The answer one gives to the question of whether Mary will learn something on first seeing red will depend upon how one views the Mind-Body relationship.  If one is pre-disposed to consider that physicalism is true, then one will conclude that Mary learns nothing — thus “showing” that physicalism is true.  But if one is pre-disposed to consider that physicalism is false, then one will conclude that Mary does learn something — thus “showing” that physicalism is false.  All based on whether one is inclined to include within the scope of “all the physical knowledge” the first-person subjective “feels-like” experience of seeing red.  In other words, all based on whether one is pre-disposed to think that the subjective first-person conscious experience of red is nothing more than the physical reactions of the physical components within the physical brain.

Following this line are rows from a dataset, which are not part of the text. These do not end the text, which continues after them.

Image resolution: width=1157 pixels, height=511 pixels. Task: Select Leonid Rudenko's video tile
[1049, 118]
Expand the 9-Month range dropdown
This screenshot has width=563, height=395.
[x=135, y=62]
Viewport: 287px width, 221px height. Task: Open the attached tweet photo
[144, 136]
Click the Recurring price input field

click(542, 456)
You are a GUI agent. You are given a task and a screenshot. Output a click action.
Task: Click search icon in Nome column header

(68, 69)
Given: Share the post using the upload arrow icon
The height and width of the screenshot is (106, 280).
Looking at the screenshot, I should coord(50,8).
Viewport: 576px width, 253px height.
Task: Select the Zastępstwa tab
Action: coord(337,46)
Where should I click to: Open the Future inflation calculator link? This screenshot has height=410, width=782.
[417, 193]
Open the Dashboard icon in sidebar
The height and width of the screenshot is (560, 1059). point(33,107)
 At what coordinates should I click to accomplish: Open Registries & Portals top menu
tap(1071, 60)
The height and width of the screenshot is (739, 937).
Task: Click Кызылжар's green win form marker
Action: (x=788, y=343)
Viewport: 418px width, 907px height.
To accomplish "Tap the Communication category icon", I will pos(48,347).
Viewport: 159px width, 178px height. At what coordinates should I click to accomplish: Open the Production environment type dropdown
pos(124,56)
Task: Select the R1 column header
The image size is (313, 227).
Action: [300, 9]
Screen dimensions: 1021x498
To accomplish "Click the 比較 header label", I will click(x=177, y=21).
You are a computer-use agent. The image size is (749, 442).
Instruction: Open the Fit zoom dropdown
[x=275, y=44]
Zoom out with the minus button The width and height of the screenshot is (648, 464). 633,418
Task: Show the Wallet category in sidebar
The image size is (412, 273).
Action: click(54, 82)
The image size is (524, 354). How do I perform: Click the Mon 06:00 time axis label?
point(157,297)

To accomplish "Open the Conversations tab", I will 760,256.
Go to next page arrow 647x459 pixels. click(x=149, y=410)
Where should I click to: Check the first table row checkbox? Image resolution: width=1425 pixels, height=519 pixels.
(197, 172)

Of course, because the conclusion one reaches is a reflection of the starting premise about physicalism that one starts with, the argument does not really “show” anything.  Any conclusion you reach is based on the fallacy of begging the question.

 

Notes & References

(1)  Jackson, Frank;  “Epiphenomenal Qualia” in The Philosophical Quarterly, Vol 32, No 127 (Apr. 1982), pp 127-136, URL=http://www.jstor.org/stable/2960077

(2)  Jackson, Frank;  “What Mary Didn’t Know” in The Journal of Philosophy, Vol 83, No 5 (May 1986), pp 291-295, URL=http://www.jstor.org/stable/2026143

(3)  Dennett, Daniel C.;  Consciousness Explained, Little Brown and Company, Boston, Massachusetts, 1991, ISBN 0-316-18065-3. Pgs 399-400.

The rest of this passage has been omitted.